**Information shown**
——————————
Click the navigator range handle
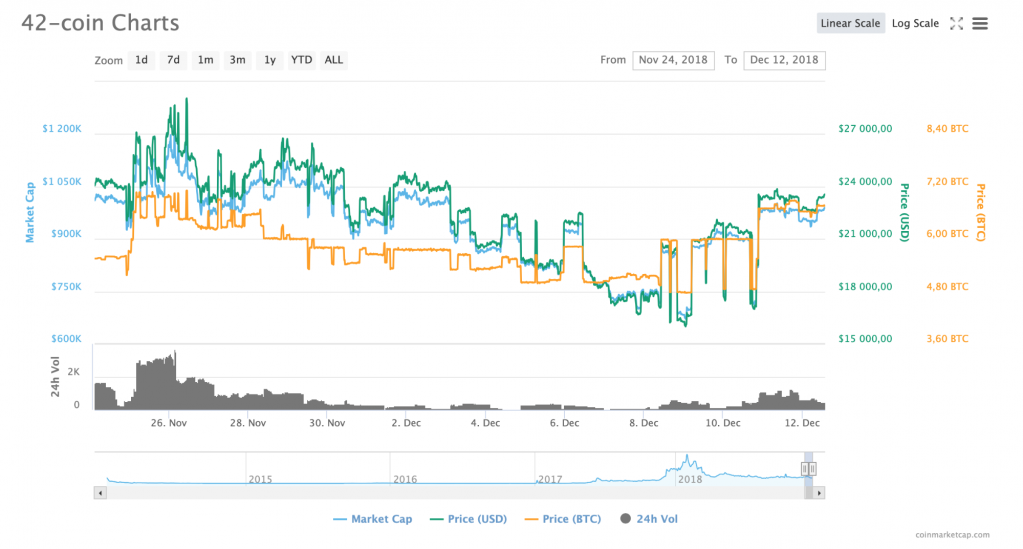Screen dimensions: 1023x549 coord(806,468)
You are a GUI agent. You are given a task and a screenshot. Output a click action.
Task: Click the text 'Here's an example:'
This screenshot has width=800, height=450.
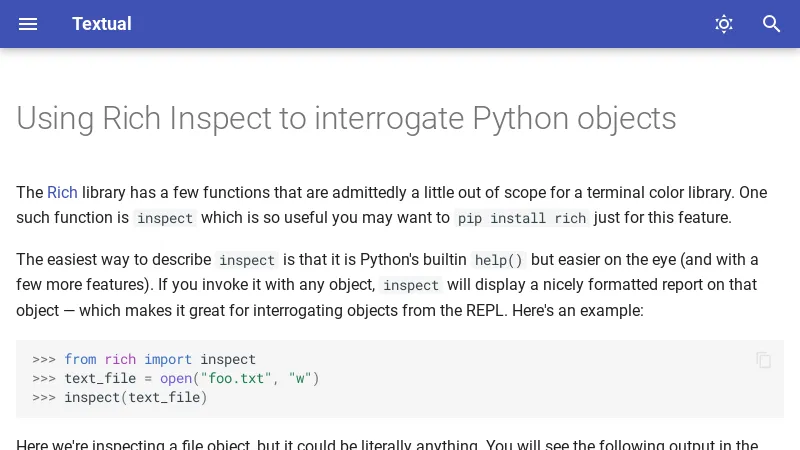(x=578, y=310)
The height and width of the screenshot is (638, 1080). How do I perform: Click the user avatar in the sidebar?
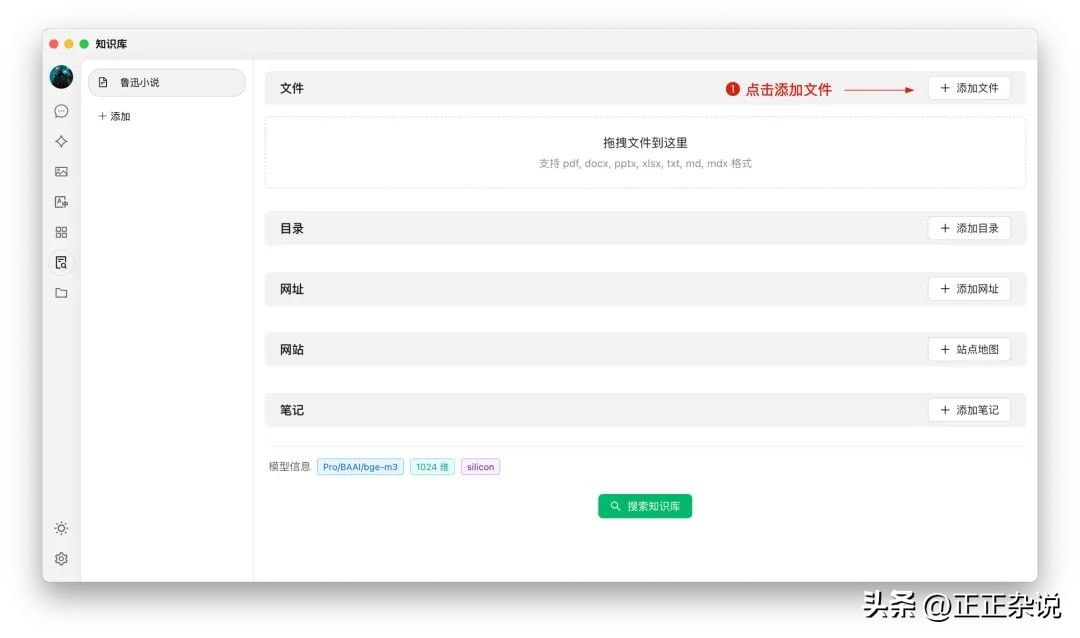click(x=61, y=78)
——————————
**The task**
Write out, exactly and only, the lines from the one containing "You are a GUI" through the last line of the material above. Pictures do not go in the copy.

**Response for this exercise**
You are a GUI agent. You are given a task and a screenshot. Output a click action.
Task: Click the text 'Here's an example:'
This screenshot has width=800, height=450.
(x=578, y=310)
The height and width of the screenshot is (638, 1080). How do I perform: Click the user avatar in the sidebar?
click(x=61, y=78)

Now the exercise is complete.